# TEXT BLOCK
--

FlyingNanook From United States of America, joined Jan 2004, 830 posts, RR: 13 Posted (6 years 6 months 1 week 21 hours ago) and read 2214 times:
I'm asking here because there's got to be somebody who knows about this and my google searches are not being fruitful.
Recently the acting manager of our store brought up the fact that the cashiers may not play the radio in the public areas of the store because of some sort of copyright thing. This information was passed down to our cashiers by the head cashier and they threw a hissy fit and demanded to see this law in writing. (Our cashiers are a bunch of whiney little brats, and I'm thankful everyday that I don't have to work on the same floor as them)
Can anybody here help me find information about US copyright and rebroadcasting of radio stations? Also does this apply to internet-only radio stations?
N231YE From , joined Dec 1969, posts, RR: Reply 1, posted (6 years 6 months 1 week 21 hours ago) and read 2211 times:
I'm not understanding what you are saying. Several stores, including the pet store that I worked at throughout my high school years, used to play local radio the radio in the store (as long as it wasn't offensive-management prohibited hip-hop, heavy metal, and alternative rock stations).
Depending on where you are working, the company rules may differ. I know some people who work for The Home Depot, and all HD stores' music is streamed from the headquarters in Atlanta, GA, but it is HD's music, not any radio stations.
Futurecaptain From , joined Dec 1969, posts, RR: Reply 2, posted (6 years 6 months 1 week 21 hours ago) and read 2203 times:
We have the radio on at the store I work at. It's a constant fight over what gets played and the station is changed seemingly daily and covertly by opposing music tastes.
We have Rock(in all its forms) on alot and no customers seem to mind and most of us like it.
I've never heard of stores not being able to play a radio due to copyright reasons.
RJdxer From , joined Dec 1969, posts, RR: Reply 3, posted (6 years 6 months 1 week 21 hours ago) and read 2203 times:
The acting manager is full of it. Radio stations pay ASCAP and BMI fees every quarter. This is the fee that then gets re-imbursed to the artist for airplay of the songs. Radio waves, by an act of Congress, belong to the public so once the song hits the transmitter it's free for all. ASCAP and BMI being the greedy companies they are would like to see all businesses that use a radio for background have to pay a licensing fee as well but that is double dipping. If a store uses a closed circut system, like a cd player, then they might be subject to licensing fees but not some worker listening to a radio while going about their job. That covers the copyright of the use of the songs. As to rebroadcast, if you are just talking about playing the radio, that is not a rebroadcast. If they are taping segments, like some sort of countdown program, and replaying them later in a public setting, that would be questionable. The radio station would probably be happy to hear that your cashiers are playing their station in a public place where the customers can hear it, along with all the ads that they play as well. Sounds more like your acting store manager just doesn't like their choice of music to me.

--

# REQUIRED WORK
[A] Pick out every line of the entries that contains the string "height". Case counts.
[B] Supply the next part of the forum thread about playing the radio in stores, picking up after its last post.
The forum thread and the entries come from separate sources.

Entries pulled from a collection
--

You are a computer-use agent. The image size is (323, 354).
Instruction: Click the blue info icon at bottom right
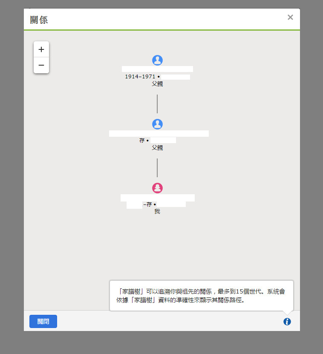[287, 322]
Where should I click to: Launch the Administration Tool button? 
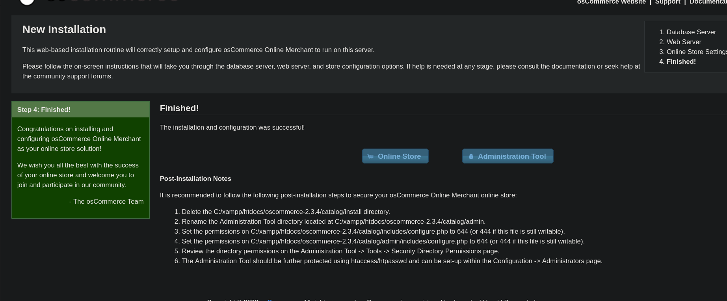508,156
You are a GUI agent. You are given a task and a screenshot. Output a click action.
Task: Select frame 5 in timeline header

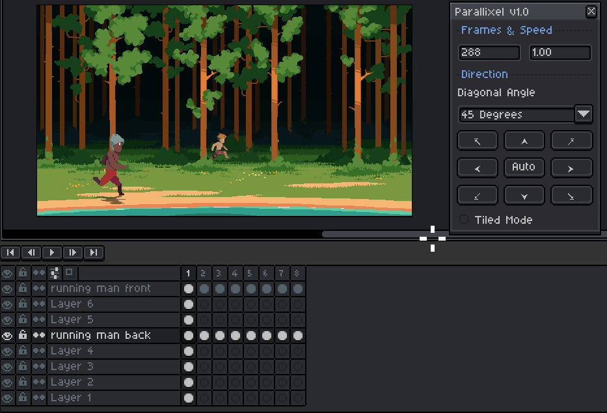click(x=250, y=273)
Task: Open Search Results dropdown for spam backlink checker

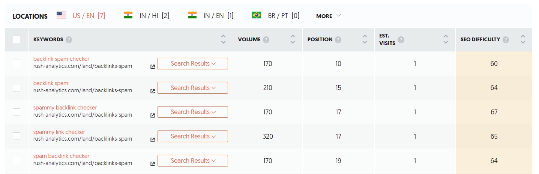Action: click(193, 161)
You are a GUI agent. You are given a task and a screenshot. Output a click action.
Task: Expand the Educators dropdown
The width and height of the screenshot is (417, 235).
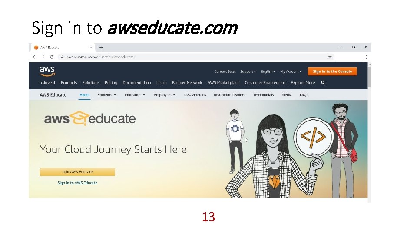coord(135,95)
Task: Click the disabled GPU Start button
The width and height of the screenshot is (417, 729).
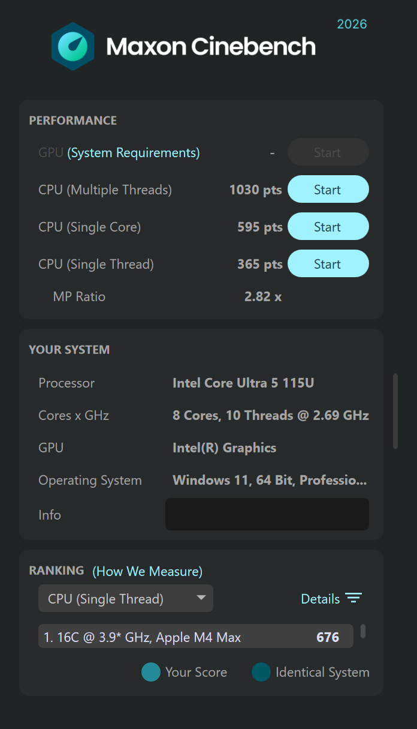Action: 328,152
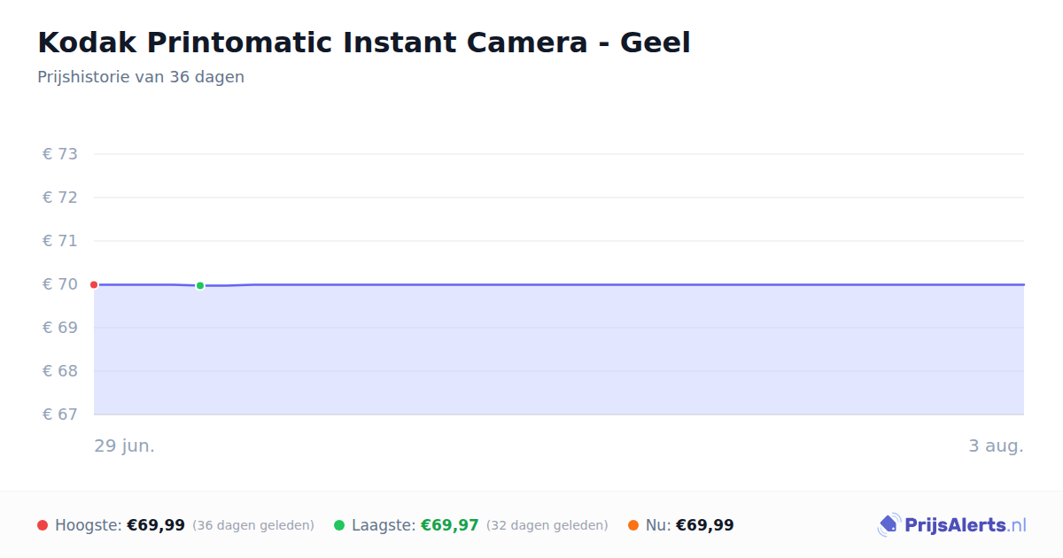1063x558 pixels.
Task: Click the green lowest-price point on chart
Action: point(200,285)
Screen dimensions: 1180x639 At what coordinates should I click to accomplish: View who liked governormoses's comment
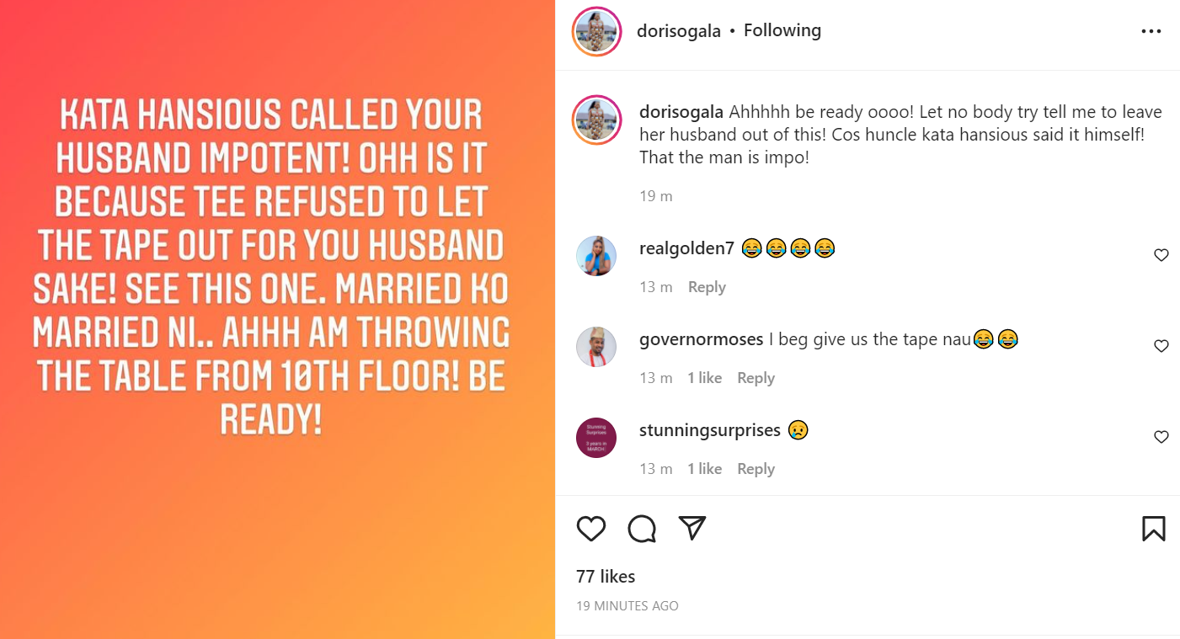click(704, 378)
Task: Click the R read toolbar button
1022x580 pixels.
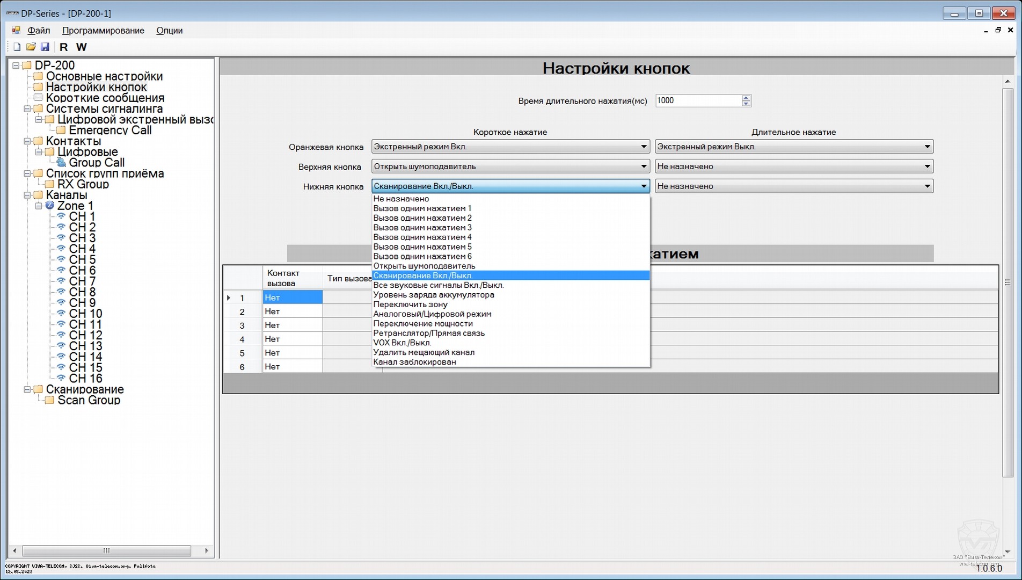Action: [x=64, y=47]
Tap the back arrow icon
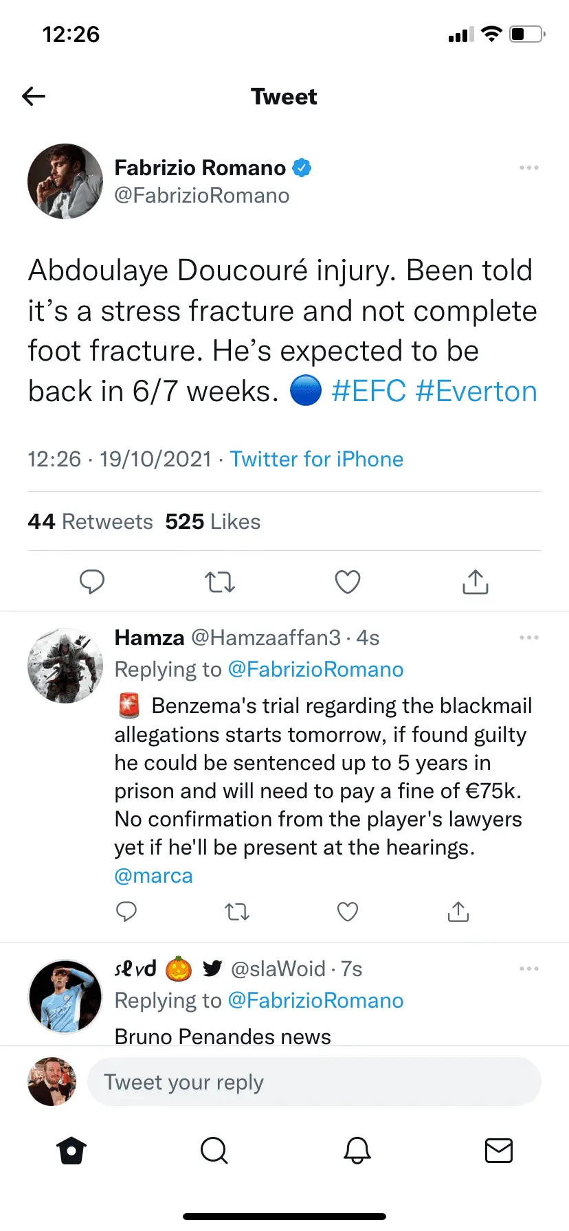569x1231 pixels. pyautogui.click(x=34, y=96)
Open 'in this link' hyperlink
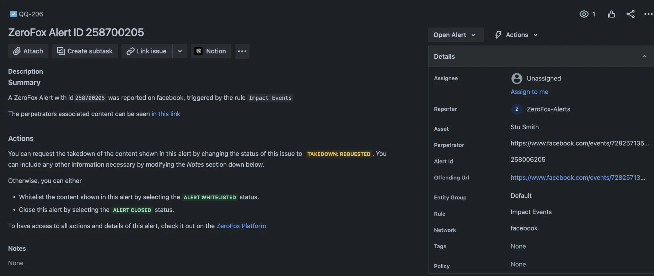 coord(166,114)
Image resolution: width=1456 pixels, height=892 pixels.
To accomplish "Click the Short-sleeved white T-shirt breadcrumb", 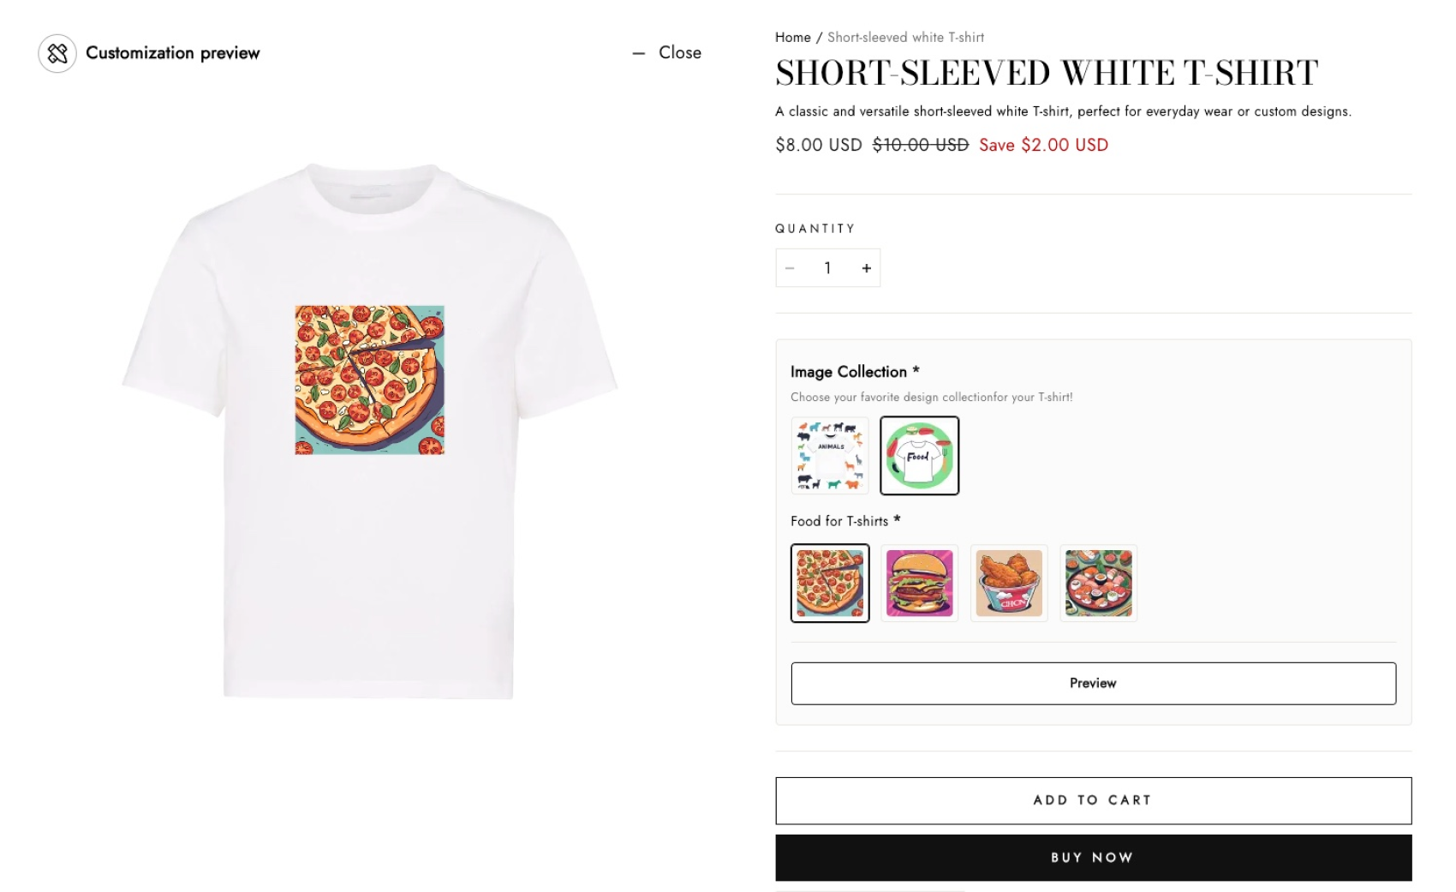I will click(x=905, y=38).
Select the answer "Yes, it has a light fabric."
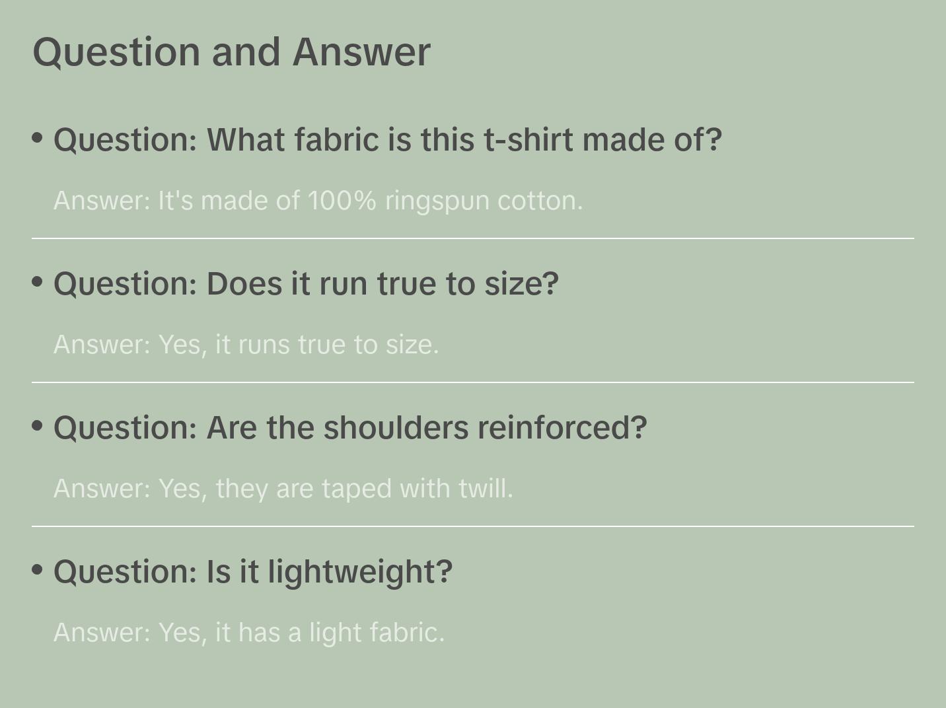The image size is (946, 708). 249,633
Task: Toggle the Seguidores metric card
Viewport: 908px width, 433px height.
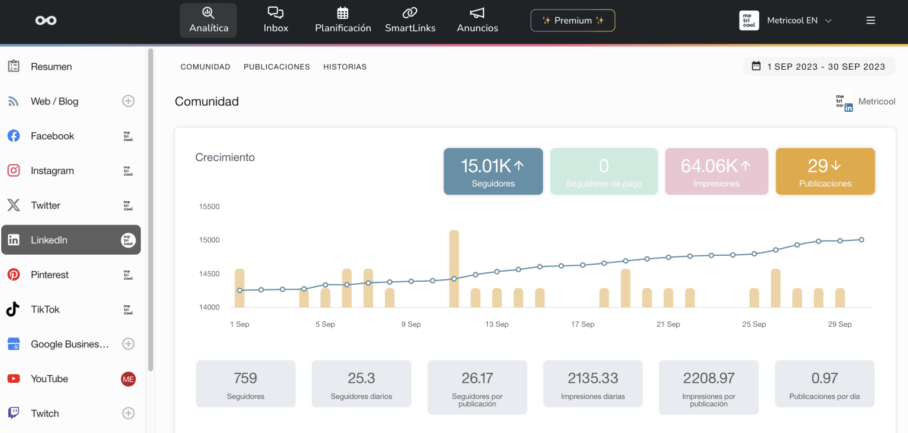Action: tap(493, 171)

--

# RESULTS IN ORDER
[A]
The width and height of the screenshot is (417, 235).
The width and height of the screenshot is (417, 729).
Image resolution: width=1456 pixels, height=892 pixels.
Viewport: 908px width, 433px height.

[B]
Nkops From United States of America, joined Jun 2005, 2544 posts, RR: 6 Reply 4, posted (6 years 6 months 1 week 21 hours ago) and read 2203 times:
Sounds like he just doesn't want you (or co-workers) to play the radio. I can't see it being against copyright laws since alot of radio stations probably depend on the workplace during the week (alot of them here do workplace contests, etc.). Unless it's a company policy , I think he's BS'ing you
Pope From , joined Dec 1969, posts, RR: Reply 6, posted (6 years 6 months 1 week 19 hours ago) and read 2180 times:
I remember a couple of years ago the music companies making an issue of this. IRC the issue was the use of music in public areas of the store constituted a commercial use of the broadcast which exceeded the scope of the license that the broadcaster gave to the public. Similar to why a bar with DirecTV must pay a different rate than a home consumer pays for the service.
Bobster2 From , joined Dec 1969, posts, RR: Reply 7, posted (6 years 6 months 1 week 15 hours ago) and read 2168 times:
You're not allowed to rebroadcast in a store through loudspeakers. Is a radio considered to be a loudspeaker? I don't think so. The key is that "loudspeakers" is plural, it implies that multiple speakers are placed so that the music is heard throughout the store via a public address system. On the other hand, if it's a small store and the radio can be heard everywhere in the store, would that be the same as rebroadcast through loudspeakers?
HeyMach From United Kingdom, joined Oct 2003, 118 posts, RR: 0 Reply 8, posted (6 years 6 months 6 days 1 hour ago) and read 2144 times:
Google "public performance rights".
On this side of the pond if a shop, for example, wants to play music (be it radio or a CD) it need a licence from the Public Performance Society (PRS). Royalties collected by PRS from these licenses are distributed to its members, normally the holder of the public performance right. I suspect the same is applicable in the US.
David L From United Kingdom, joined May 1999, 9215 posts, RR: 42 Reply 9, posted (6 years 6 months 6 days 1 hour ago) and read 2139 times:
Quoting HeyMach (Reply 8): On this side of the pond if a shop, for example, wants to play music (be it radio or a CD) it need a licence from the Public Performance Society (PRS).
I see from your profile you're a legal adviser so I'm not going to waste a lot of time disagreeing with you . However, it seems to me there's a difference between recorded music and broadcast music. In the former case the listener pays for "personal use", while in the latter case the broadcaster pays to transmit the music out to anyone who's listening. I'll take your word for it that playing broadcast music in a store requires a licence but I could see why that might not be the case.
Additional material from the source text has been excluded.